A great victory this afternoon for Kilcoole’s Fionnuala Britton was one of the highlights of the 18th SPAR European Cross Country Championships in Velenje, Slovenia.
After finishing fourth in this race last year, Fionnuala, ran away with the race from the half-way mark and was never seriously threatened, clinching Ireland’s second senior women’s gold medal in the history of these championships.
Portugal’s Dulce Felix was second with Britain’s Gemma Steel securing bronze.
After 1km a group of nine had already formed including Britton, Felix and Italian hope Nadia Ejjafini who was to look like a possible medallist for over half of the race before she was to pay for her effort to finish just out of the medals.
At 2km in 6:35, it was Britton in the lead from Felix and Ejjafini with Turkey’s silver medallist from last year, Binnaz Uslu, in attendance.
After nine minutes of running a group of three containing Britton, Felix and Ejjafini had broken away with Uslu dropping back and destined to drop out.
With three laps to go, Steel had moved into fourth and set about reducing the gap to the leaders.
At this stage, it was Felix who appeared to be having difficulty as Britton and Ejjafini opened up a slight gap on the Portuguese.
After 15 minutes of running, Steel was now in third and going away from Felix and making clear inroads on the leading duo.
Up front Britton was making Ejjafini suffer while Steel was gaining in confidence.
Half way round the penultimate lap, Steel slipped into second with Ejjafini starting to struggle.
Coming up to the bell-lap, Britton was gamely holding off Steel and the gap of 30m did not appear to be closing.
There was another gap to Ejjafini as Felix was getting her second wind and moving into third six seconds down on the Irishwoman.
Any sign that the Irishwoman might falter was dispelled in the final lap as Britton summoned her forces for the final push while Steel was suffering for her effort to get on equal terms with the leader and finally had to settle for bronze.
A delighted Fionnuala later commented: “”I can hardly believe it.

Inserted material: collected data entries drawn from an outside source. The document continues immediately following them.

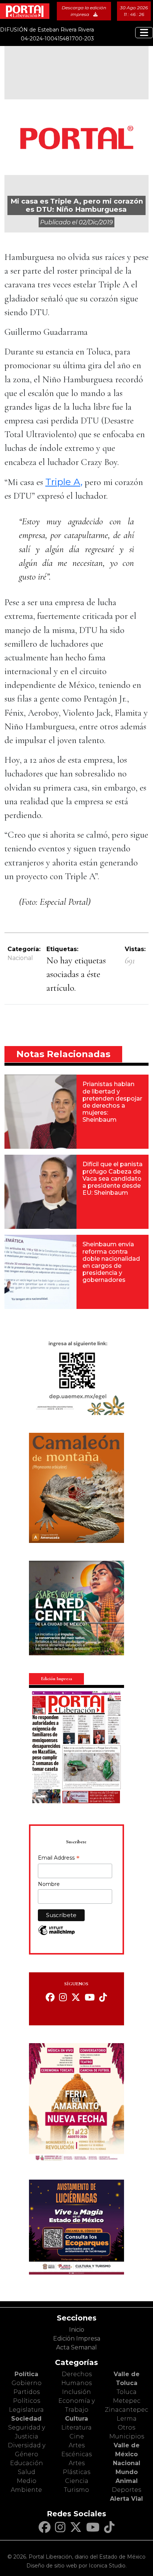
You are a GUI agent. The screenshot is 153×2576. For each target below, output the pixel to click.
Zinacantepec (126, 2409)
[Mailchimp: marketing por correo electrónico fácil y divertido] (56, 1934)
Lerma (127, 2418)
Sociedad (26, 2418)
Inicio (76, 2329)
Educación (26, 2463)
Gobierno (27, 2383)
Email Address (58, 1858)
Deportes (126, 2489)
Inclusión (76, 2391)
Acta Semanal (76, 2347)
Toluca (127, 2391)
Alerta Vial (126, 2498)
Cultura (76, 2418)
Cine (76, 2436)
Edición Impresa (76, 2338)
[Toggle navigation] (144, 32)
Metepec (126, 2400)
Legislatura (26, 2409)
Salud (26, 2472)
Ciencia (76, 2480)
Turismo (76, 2489)
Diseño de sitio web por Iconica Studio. (76, 2565)
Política (26, 2374)
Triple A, (63, 481)
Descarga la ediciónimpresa (84, 11)
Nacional (20, 958)
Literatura (76, 2427)
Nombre (49, 1884)
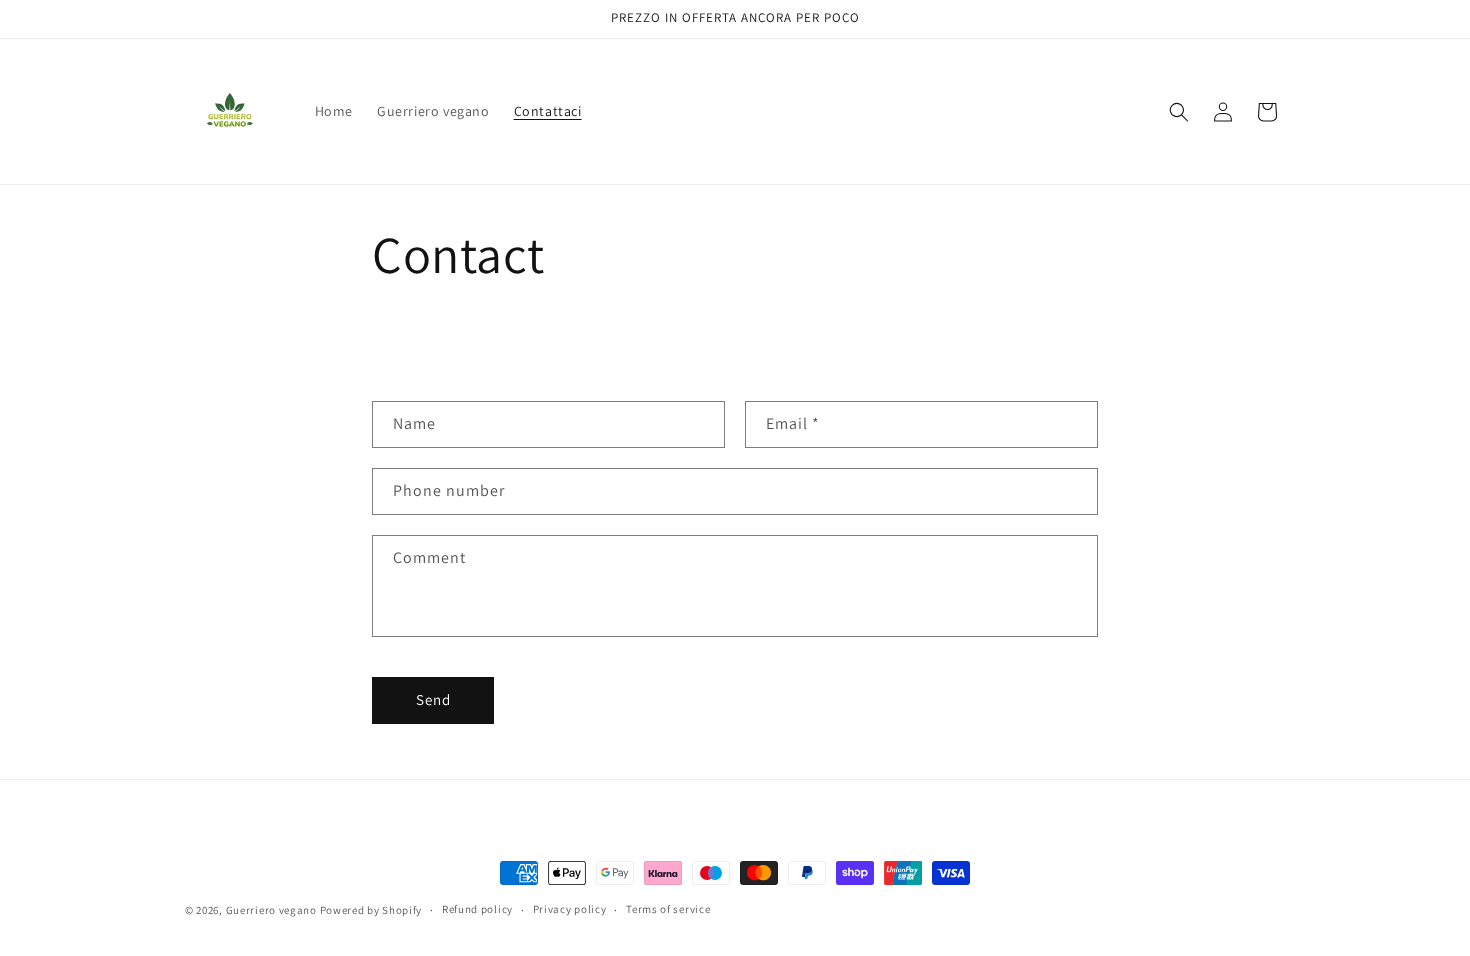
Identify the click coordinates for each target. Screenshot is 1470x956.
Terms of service (668, 909)
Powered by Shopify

That was the plan (to make the running) from that start and I knew I had to it. After last year, this is the only medal I wanted. In a ways, it’s been on my mind for the whole year.”
It was Ireland’s second win in the event – Catherina McKiernan having won the inaugural title in 1994.
The team race was won by Great Britain with 42 points, nine ahead of Portugal with Germany third on the same number of points as France with 83.